(Collected data entries)
* * * * * * *
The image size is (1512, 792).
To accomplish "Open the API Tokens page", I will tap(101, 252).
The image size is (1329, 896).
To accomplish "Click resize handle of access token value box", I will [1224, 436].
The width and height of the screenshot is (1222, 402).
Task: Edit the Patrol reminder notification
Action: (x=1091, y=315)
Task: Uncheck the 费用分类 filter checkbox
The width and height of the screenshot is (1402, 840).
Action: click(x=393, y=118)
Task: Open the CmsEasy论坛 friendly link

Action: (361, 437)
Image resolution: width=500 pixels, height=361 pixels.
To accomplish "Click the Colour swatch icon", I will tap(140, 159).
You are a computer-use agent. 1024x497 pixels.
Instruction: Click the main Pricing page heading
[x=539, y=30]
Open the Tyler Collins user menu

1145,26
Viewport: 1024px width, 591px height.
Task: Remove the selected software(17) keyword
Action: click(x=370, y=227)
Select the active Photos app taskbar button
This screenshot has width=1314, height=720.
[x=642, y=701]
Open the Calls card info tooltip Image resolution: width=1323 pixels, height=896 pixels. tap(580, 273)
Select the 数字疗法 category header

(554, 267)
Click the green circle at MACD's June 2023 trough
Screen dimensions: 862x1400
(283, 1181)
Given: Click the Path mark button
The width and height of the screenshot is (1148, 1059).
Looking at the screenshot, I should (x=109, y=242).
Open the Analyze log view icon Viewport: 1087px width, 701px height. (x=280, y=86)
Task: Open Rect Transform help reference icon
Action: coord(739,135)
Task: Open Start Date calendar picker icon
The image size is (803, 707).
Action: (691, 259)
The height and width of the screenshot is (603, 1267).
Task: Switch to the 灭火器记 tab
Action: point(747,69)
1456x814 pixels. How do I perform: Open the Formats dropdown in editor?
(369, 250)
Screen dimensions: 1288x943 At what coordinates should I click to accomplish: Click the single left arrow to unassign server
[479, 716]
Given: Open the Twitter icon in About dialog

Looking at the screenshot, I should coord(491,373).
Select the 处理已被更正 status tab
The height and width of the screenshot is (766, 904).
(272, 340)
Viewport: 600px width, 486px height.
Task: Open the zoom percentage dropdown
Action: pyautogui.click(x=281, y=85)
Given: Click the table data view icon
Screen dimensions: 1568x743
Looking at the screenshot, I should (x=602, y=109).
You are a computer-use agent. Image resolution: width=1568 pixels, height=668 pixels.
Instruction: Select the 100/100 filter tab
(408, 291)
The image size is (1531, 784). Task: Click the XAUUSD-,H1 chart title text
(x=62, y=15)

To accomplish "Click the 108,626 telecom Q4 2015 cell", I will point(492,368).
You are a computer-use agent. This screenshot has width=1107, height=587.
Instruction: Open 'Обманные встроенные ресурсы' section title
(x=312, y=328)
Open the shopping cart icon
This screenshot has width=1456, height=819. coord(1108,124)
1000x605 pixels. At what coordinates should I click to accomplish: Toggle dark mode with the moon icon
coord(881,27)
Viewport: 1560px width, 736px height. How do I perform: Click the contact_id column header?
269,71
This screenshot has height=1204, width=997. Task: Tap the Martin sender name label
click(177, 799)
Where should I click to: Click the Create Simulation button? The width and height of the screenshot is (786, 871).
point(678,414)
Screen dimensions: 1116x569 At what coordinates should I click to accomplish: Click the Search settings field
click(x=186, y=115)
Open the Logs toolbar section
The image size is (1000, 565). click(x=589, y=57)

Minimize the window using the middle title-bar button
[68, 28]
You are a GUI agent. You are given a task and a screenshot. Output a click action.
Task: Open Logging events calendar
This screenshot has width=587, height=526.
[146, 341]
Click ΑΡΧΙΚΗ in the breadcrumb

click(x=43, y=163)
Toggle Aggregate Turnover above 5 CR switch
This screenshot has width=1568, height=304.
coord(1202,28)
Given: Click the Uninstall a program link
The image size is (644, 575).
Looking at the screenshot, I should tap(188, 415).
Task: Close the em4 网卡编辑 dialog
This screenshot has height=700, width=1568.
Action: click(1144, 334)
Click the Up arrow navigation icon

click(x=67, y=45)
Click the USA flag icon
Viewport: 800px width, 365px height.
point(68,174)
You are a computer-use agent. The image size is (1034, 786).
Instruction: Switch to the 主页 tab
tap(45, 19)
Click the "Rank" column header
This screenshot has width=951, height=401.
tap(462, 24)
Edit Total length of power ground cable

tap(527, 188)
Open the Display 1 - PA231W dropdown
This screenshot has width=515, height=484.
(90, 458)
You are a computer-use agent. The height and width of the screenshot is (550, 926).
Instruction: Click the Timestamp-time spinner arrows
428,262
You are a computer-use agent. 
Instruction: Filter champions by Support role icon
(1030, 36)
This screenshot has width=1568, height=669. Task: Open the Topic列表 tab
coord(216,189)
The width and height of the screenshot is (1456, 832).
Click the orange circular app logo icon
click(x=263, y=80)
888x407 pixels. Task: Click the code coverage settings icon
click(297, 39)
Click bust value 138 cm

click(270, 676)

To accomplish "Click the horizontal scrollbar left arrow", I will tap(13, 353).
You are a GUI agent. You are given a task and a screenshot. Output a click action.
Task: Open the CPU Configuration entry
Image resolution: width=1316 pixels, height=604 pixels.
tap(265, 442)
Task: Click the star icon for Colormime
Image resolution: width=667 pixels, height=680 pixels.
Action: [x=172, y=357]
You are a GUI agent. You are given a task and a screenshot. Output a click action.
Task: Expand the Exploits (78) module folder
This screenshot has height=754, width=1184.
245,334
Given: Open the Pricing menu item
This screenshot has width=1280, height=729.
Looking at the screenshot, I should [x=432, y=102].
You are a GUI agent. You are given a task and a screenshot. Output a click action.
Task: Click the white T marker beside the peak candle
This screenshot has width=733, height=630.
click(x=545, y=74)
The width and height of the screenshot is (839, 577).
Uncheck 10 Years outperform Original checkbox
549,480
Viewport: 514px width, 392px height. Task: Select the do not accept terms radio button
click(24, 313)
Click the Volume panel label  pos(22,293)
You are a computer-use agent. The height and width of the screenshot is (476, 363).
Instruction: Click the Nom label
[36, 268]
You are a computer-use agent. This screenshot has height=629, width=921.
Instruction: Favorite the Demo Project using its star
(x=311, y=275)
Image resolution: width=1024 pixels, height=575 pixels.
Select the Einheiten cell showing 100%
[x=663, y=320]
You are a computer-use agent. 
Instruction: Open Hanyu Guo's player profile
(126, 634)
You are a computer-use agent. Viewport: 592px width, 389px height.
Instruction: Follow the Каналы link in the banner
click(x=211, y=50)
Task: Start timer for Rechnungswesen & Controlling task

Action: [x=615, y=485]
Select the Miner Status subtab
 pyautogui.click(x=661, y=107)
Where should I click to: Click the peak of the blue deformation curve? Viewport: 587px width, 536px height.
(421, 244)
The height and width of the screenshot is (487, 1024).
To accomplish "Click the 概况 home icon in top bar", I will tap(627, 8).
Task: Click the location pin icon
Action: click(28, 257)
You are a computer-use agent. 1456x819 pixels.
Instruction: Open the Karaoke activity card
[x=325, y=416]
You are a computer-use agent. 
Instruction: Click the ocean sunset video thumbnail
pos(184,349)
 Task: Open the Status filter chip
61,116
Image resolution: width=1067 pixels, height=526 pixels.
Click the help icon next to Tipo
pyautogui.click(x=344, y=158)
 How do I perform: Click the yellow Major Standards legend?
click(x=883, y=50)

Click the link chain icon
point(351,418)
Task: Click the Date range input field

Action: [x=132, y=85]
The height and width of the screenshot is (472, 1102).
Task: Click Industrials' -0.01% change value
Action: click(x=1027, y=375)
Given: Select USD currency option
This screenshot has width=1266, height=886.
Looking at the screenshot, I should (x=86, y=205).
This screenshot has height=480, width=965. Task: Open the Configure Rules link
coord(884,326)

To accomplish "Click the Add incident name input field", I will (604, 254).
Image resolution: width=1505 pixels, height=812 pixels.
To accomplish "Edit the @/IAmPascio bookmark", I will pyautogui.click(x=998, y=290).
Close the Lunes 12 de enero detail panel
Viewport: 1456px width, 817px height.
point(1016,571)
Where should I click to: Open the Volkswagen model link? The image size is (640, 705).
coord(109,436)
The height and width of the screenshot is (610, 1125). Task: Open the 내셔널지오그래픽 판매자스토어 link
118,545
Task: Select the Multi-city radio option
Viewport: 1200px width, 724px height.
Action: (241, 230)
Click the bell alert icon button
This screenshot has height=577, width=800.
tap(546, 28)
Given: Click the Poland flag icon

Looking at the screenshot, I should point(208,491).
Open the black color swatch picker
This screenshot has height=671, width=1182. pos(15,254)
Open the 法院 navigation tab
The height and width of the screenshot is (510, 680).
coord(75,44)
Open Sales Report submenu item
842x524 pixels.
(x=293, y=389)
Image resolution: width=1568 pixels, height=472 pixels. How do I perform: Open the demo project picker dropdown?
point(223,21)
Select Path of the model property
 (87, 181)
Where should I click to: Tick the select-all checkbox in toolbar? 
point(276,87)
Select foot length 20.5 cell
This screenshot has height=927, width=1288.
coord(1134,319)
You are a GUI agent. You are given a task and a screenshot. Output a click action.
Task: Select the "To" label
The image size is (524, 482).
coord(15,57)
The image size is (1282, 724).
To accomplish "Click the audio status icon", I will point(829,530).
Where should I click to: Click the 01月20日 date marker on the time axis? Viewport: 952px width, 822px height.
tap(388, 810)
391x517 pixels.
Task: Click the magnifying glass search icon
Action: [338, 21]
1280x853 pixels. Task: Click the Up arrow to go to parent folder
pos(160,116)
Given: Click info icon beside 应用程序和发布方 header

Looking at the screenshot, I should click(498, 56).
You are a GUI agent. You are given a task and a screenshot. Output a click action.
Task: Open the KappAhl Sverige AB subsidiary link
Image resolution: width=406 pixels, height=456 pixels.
* * * * * * *
Exercise brief
Give back the records above exactly, limited to the lines between the one holding "Instruction: Open 'Обманные" and the one holding "Given: Click the Uninstall a program link", inclusive.

Reply
Instruction: Open 'Обманные встроенные ресурсы' section title
(x=312, y=328)
Open the shopping cart icon
This screenshot has width=1456, height=819. coord(1108,124)
1000x605 pixels. At what coordinates should I click to accomplish: Toggle dark mode with the moon icon
coord(881,27)
Viewport: 1560px width, 736px height. How do I perform: Click the contact_id column header?
269,71
This screenshot has height=1204, width=997. Task: Tap the Martin sender name label
click(177, 799)
Where should I click to: Click the Create Simulation button? The width and height of the screenshot is (786, 871).
point(678,414)
Screen dimensions: 1116x569 At what coordinates should I click to accomplish: Click the Search settings field
click(x=186, y=115)
Open the Logs toolbar section
The image size is (1000, 565). click(x=589, y=57)

Minimize the window using the middle title-bar button
[68, 28]
You are a GUI agent. You are given a task and a screenshot. Output a click action.
Task: Open Logging events calendar
This screenshot has width=587, height=526.
[146, 341]
Click ΑΡΧΙΚΗ in the breadcrumb

click(x=43, y=163)
Toggle Aggregate Turnover above 5 CR switch
This screenshot has width=1568, height=304.
coord(1202,28)
Given: Click the Uninstall a program link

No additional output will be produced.